• _Work item_
After locating the line that contains "Task: Click the paint", output that line and each one following it, exactly, to the end of the entries. No pictures.

• _Data to process_

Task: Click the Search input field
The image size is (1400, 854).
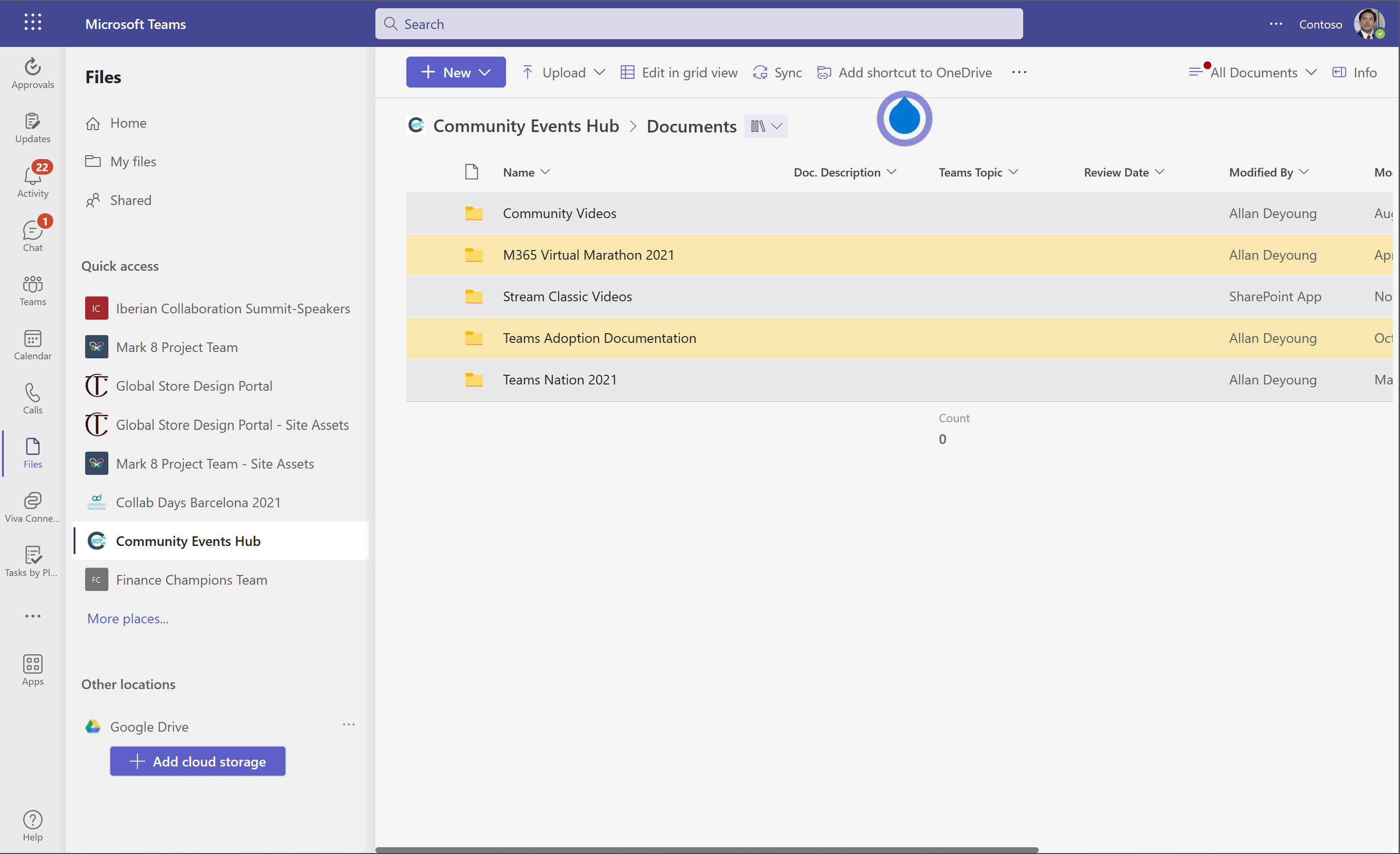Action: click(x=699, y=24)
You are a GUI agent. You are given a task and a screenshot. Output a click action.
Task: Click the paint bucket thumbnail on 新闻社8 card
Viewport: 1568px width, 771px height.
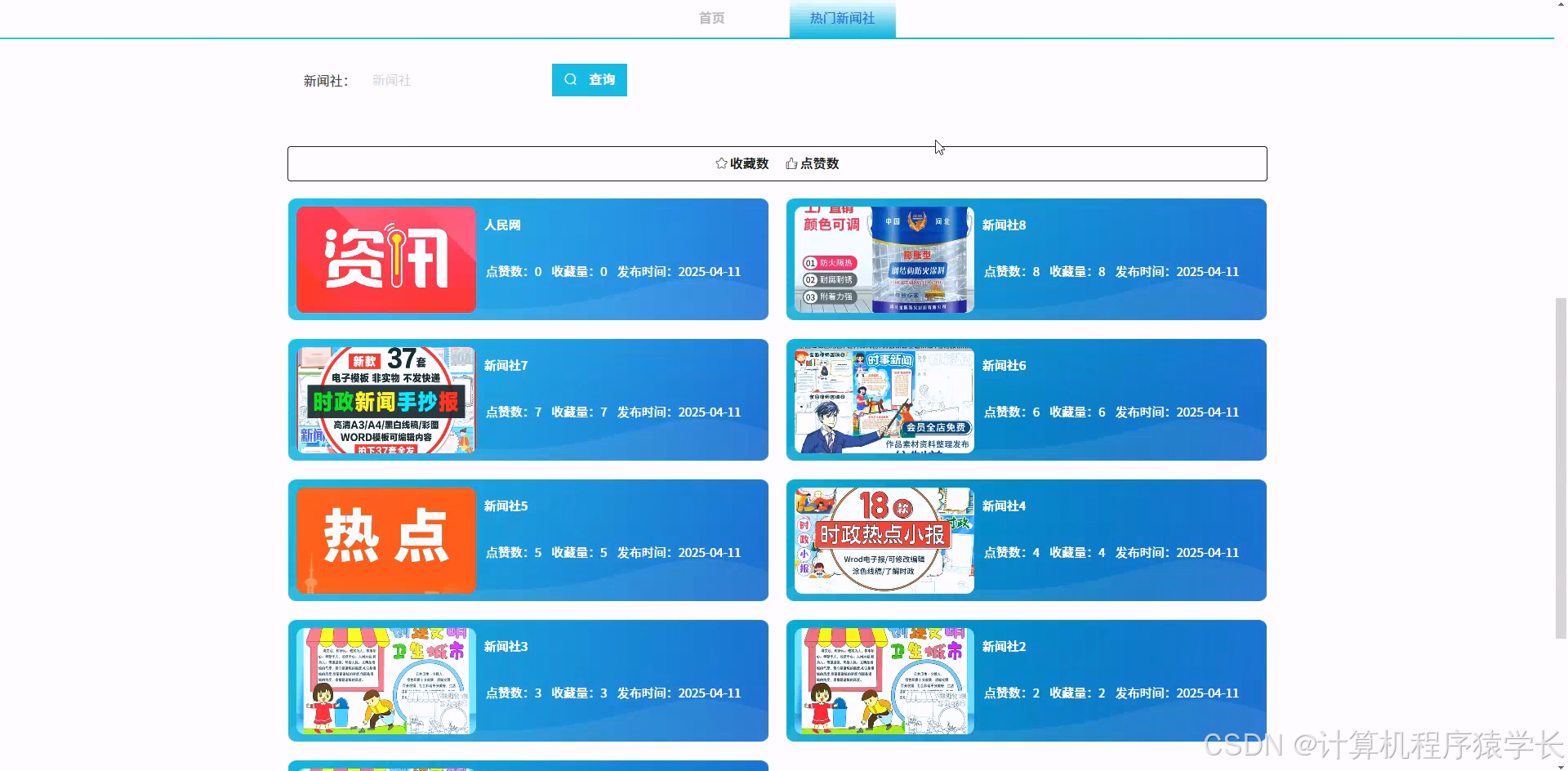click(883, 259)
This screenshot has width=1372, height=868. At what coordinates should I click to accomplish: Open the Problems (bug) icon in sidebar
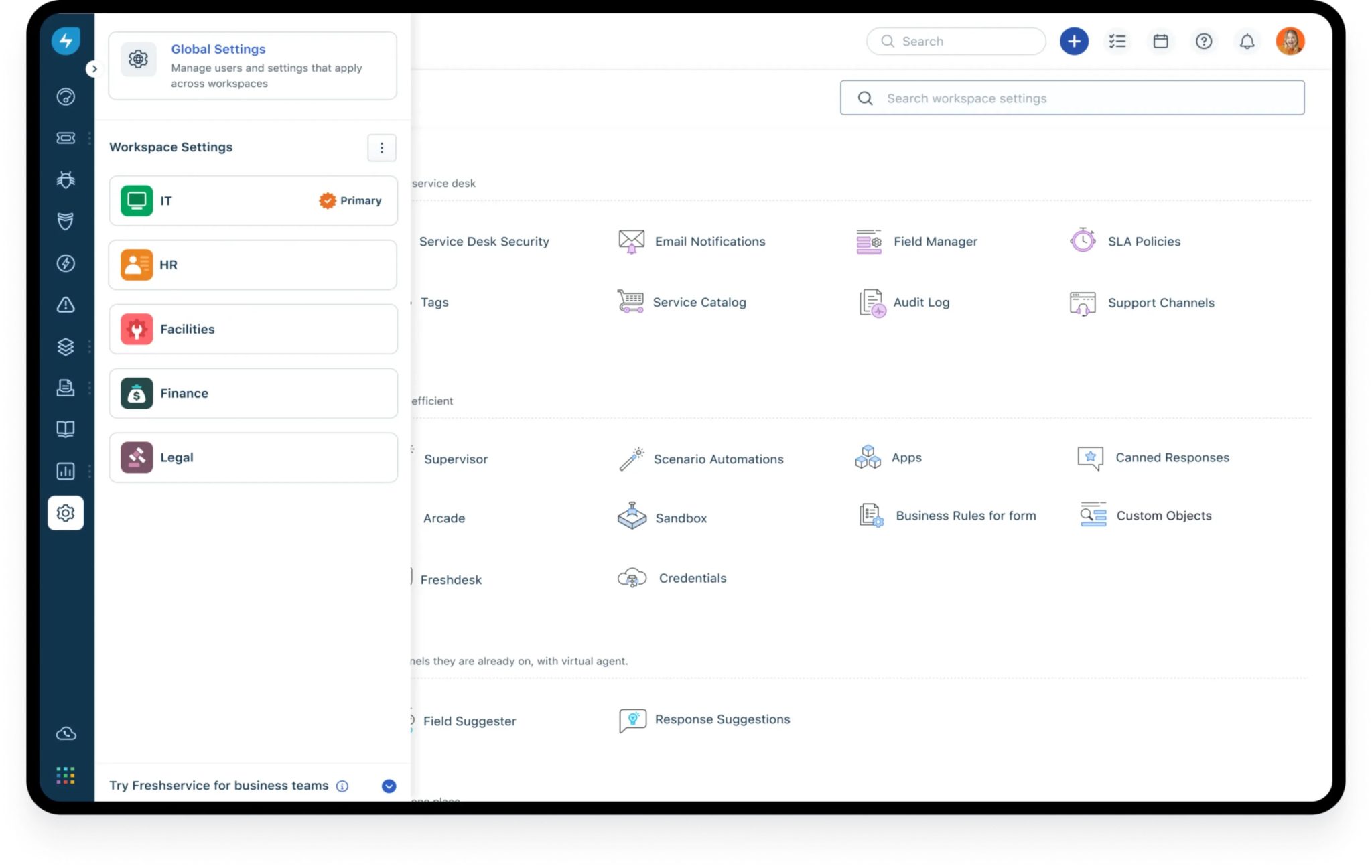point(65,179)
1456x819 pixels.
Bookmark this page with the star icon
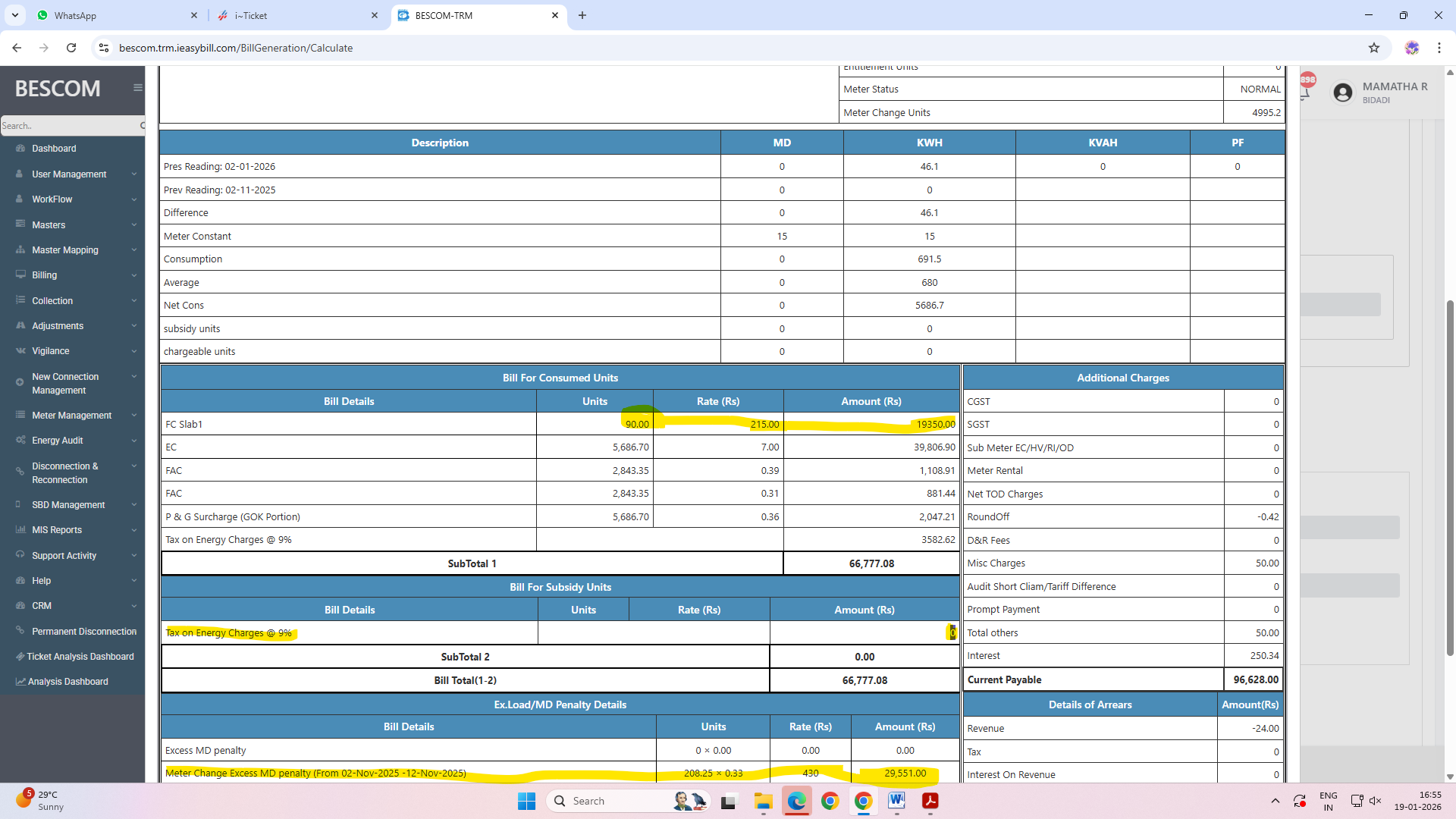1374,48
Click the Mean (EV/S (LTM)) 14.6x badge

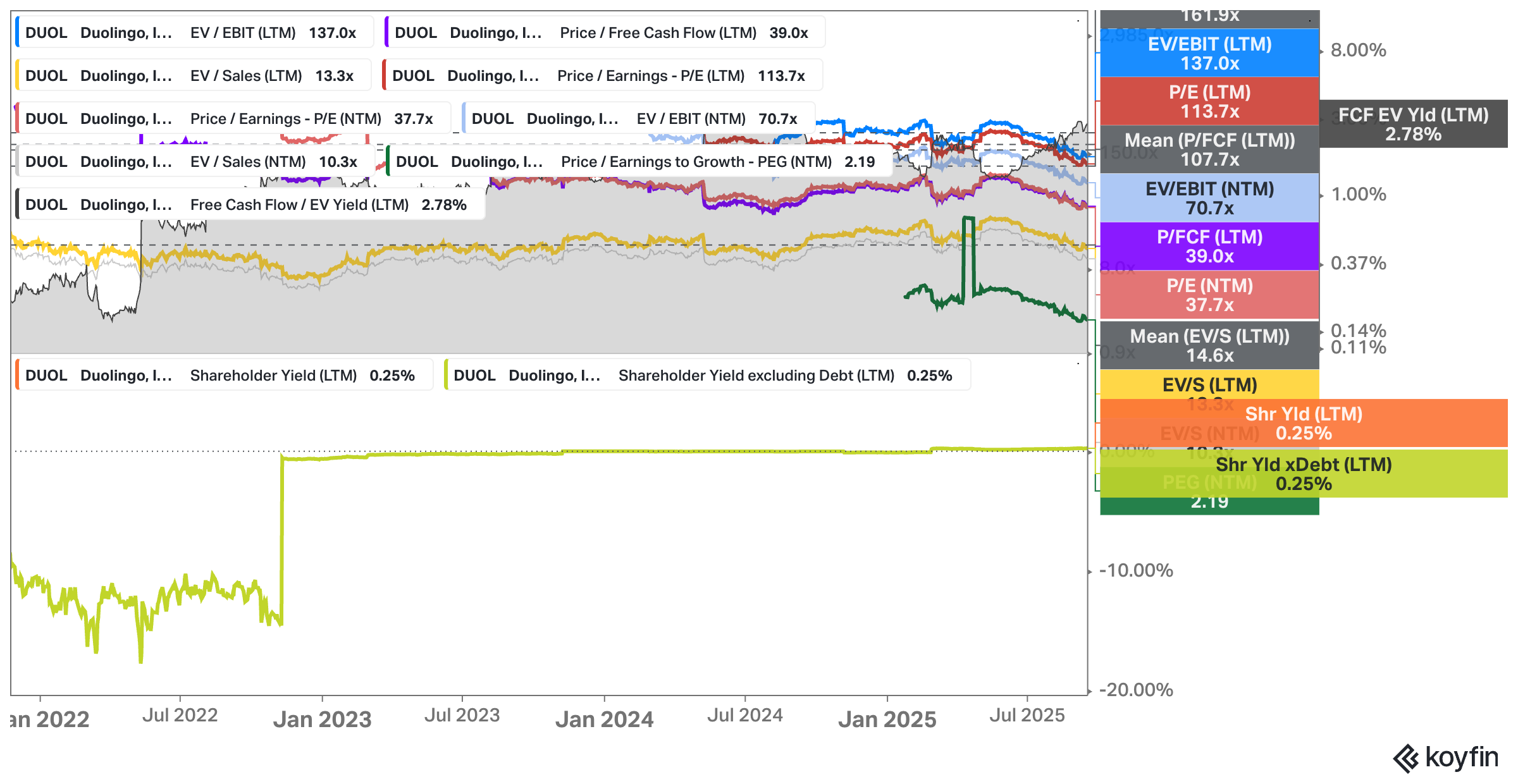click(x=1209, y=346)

• _Written reply_
Task: Click the paint bucket thumbnail on 新闻社8 card
Viewport: 1568px width, 771px height.
click(883, 259)
This screenshot has width=1372, height=868. At what coordinates should I click to accomplish: Open the Problems (bug) icon in sidebar
point(65,179)
1456x819 pixels.
Bookmark this page with the star icon
1374,48
Click the Mean (EV/S (LTM)) 14.6x badge

click(x=1209, y=346)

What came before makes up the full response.